# T-Max Film - Fixer Times



## jrgoresko (Apr 26, 2004)

I just recently started working in my darkroom again, and while I was looking up appropriate chemical times, I read that the fixer time for T-Max 400 is 5-10 minutes.  Is it better to do closer to 10 or 5?  Does it matter?  Because, I'd obviously rather not spend more time if it's unneccesary.


----------



## ksmattfish (Apr 26, 2004)

Take the leader you cut off the roll of film to get it onto the developing reels and dip it in the fixer.  Time how long it takes to clear (become completely transparent).  Double this time to determine how long to fix.

Rapid fixers work in 1/2 to 1/3 the time as regular fix.


----------



## jrgoresko (Apr 26, 2004)

You do this every single time you process a roll of film?  Just to see how the effects of storage are changing the amount of time it takes for the fixer to work completely?  Also, I can't expose my film to light until I've finished fixing, correct?

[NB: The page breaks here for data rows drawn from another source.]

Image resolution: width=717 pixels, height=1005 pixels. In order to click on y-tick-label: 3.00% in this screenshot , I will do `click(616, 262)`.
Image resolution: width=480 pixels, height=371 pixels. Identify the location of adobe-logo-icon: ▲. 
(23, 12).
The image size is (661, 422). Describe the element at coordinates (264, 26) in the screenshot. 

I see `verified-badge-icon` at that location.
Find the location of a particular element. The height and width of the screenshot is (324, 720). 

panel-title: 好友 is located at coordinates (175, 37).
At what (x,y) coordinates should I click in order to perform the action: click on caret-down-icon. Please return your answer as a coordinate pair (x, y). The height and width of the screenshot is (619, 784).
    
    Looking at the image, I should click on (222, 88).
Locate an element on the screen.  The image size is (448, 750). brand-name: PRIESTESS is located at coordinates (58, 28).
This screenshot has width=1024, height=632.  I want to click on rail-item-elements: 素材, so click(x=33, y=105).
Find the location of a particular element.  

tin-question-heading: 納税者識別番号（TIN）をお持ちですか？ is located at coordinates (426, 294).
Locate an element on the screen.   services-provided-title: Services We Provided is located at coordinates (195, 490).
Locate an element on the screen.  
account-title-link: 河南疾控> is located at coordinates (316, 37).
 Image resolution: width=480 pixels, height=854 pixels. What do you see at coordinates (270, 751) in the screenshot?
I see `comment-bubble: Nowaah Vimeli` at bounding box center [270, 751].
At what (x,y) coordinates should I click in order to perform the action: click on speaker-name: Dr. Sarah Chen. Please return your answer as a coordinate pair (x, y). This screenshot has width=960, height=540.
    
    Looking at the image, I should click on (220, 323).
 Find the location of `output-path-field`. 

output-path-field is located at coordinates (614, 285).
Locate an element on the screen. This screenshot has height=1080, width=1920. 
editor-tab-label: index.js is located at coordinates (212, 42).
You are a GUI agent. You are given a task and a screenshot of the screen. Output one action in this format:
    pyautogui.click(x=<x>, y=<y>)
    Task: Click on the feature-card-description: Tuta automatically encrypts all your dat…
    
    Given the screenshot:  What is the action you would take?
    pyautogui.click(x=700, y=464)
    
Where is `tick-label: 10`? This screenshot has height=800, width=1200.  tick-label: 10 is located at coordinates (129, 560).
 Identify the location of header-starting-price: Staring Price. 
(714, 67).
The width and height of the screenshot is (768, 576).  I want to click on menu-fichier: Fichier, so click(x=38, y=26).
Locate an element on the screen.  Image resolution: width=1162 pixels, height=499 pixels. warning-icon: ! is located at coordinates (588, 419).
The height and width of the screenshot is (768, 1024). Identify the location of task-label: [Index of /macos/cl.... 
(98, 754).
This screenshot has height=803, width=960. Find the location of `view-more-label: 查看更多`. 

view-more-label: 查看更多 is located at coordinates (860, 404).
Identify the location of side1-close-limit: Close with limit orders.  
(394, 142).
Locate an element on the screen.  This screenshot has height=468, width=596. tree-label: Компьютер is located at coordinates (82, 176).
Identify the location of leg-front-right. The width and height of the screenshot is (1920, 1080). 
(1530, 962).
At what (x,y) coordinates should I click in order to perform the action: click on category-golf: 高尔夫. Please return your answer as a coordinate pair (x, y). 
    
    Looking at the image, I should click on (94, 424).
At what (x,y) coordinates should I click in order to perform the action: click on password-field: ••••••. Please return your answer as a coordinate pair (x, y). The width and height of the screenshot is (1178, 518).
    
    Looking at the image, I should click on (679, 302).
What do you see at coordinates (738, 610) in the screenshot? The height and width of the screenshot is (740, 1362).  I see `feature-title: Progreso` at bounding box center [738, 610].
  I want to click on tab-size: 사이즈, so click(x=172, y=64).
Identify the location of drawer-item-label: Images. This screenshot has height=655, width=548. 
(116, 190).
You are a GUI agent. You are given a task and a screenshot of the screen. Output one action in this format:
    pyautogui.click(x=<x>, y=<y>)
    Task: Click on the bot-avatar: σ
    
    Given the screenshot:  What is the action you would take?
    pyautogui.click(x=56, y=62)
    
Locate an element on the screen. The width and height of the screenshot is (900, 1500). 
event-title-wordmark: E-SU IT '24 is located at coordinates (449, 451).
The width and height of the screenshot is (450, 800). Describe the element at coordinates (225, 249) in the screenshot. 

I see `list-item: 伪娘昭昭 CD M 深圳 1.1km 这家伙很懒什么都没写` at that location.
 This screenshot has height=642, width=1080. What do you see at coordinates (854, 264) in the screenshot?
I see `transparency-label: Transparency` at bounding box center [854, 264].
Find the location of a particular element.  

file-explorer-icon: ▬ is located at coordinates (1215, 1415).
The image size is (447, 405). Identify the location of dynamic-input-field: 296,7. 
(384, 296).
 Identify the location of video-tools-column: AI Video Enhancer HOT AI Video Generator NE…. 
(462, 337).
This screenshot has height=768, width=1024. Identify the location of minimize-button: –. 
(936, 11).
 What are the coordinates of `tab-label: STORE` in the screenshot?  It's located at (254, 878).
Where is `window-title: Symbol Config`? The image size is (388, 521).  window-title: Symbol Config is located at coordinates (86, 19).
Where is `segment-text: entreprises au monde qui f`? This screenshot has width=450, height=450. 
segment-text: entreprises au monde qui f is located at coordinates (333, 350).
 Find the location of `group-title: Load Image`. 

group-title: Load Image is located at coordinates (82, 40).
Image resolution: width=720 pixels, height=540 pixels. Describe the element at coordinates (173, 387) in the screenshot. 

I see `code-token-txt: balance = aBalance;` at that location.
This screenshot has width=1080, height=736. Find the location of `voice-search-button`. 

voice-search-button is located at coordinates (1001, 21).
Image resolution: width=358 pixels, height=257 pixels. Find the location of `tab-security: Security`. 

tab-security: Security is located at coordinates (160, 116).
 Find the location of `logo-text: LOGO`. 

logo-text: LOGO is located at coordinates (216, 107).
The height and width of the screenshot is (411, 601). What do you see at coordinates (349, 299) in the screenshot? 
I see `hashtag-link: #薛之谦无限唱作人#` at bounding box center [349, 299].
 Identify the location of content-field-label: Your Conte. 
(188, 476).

You're helping me a ton with all these answers.  Thanks in advance.


----------



## oriecat (Apr 26, 2004)

You can open the tank after the stop bath and watch the film fix if you want.


----------



## ksmattfish (Apr 26, 2004)

I wouldn't recommend exposing the film to light until it's been in the fixer for at least 30 seconds, and I personally never do it until it's been in for at least 3 minutes.  I may be paranoid, but better safe than sorry.

I test for clearing time when I'm using a film I'm not as familiar with, or when I question my fixer strength.  Since I pretty much stick with 2 or 3 types of BW film, and always try to use fresh fixer then I pretty much know what the clearing time is already.


----------